Kalshi says it will block politicians from trading on their own campaigns and bar athletes and others tied to sports from betting on contracts connected to their competitions, as scrutiny grows over whether prediction markets are simply monetising privileged information. The move comes as US lawmakers push legislation that would prohibit prediction markets from offering sports-related contracts, a category that has been driving volume and attention, according to Newsweek.

The timing is not subtle. Both Kalshi and Polymarket have faced public questions after traders appeared to profit from early knowledge of US military actions, with critics arguing that the platforms turn government decision-making into a tradable signal. Newsweek reports that Representatives and senators have cited national security concerns and the risk of manipulation, while several states have moved to classify the products as illegal gambling and block access.

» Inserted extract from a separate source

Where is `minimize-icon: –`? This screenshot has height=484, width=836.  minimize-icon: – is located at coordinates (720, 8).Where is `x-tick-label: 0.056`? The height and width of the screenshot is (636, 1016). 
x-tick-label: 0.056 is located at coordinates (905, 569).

Kalshi’s new restrictions are framed as pre-emptive “insider trading” controls: candidates cannot trade their own races, and sports participants are blocked from markets linked to their sport. Polymarket, which operates offshore, has updated its terms to prohibit trading on contracts where users have confidential information or could influence outcomes. The platforms are trying to show they can police conflicts of interest without being forced into the compliance architecture of securities markets.

But the business model makes self-policing hard to sell. These markets earn fees on volume; volume spikes when an event is contentious, thinly sourced, or politically sensitive—exactly the environments where information is unevenly distributed. A rulebook that bans “bad actors” still relies on the platform to identify who those actors are, what information they hold, and whether they are acting on it. In the case of politics, the circle of potential insiders is large by design: staff, consultants, donors, agency officials, and family members can all have advance knowledge without being formal decision-makers.

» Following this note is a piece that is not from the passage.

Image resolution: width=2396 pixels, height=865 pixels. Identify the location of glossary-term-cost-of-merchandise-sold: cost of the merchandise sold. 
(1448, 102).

The political optics are also tightening. Newsweek notes that Donald Trump Jr. has invested in Polymarket through a venture vehicle and serves as a strategic adviser to Kalshi, creating an additional layer of conflict when federal regulators consider how aggressively to treat the sector. Market participants reacted to the prospect of restrictions: shares linked to traditional sports betting operators reportedly rose on the day lawmakers introduced a bill targeting prediction-market sports contracts, suggesting incumbents see regulation as a competitive moat.

If Congress succeeds in reclassifying large parts of the product as gambling, the platforms’ pitch as “information markets” will collide with the reality that much of the demand comes from entertainment-style wagering. If Congress fails, the platforms will still have to convince users and regulators that a market can profit from asymmetric information without becoming dependent on it.

Kalshi’s announcement is, at minimum, a public acknowledgement that the people most able to move an outcome are also the people most tempted to trade on it.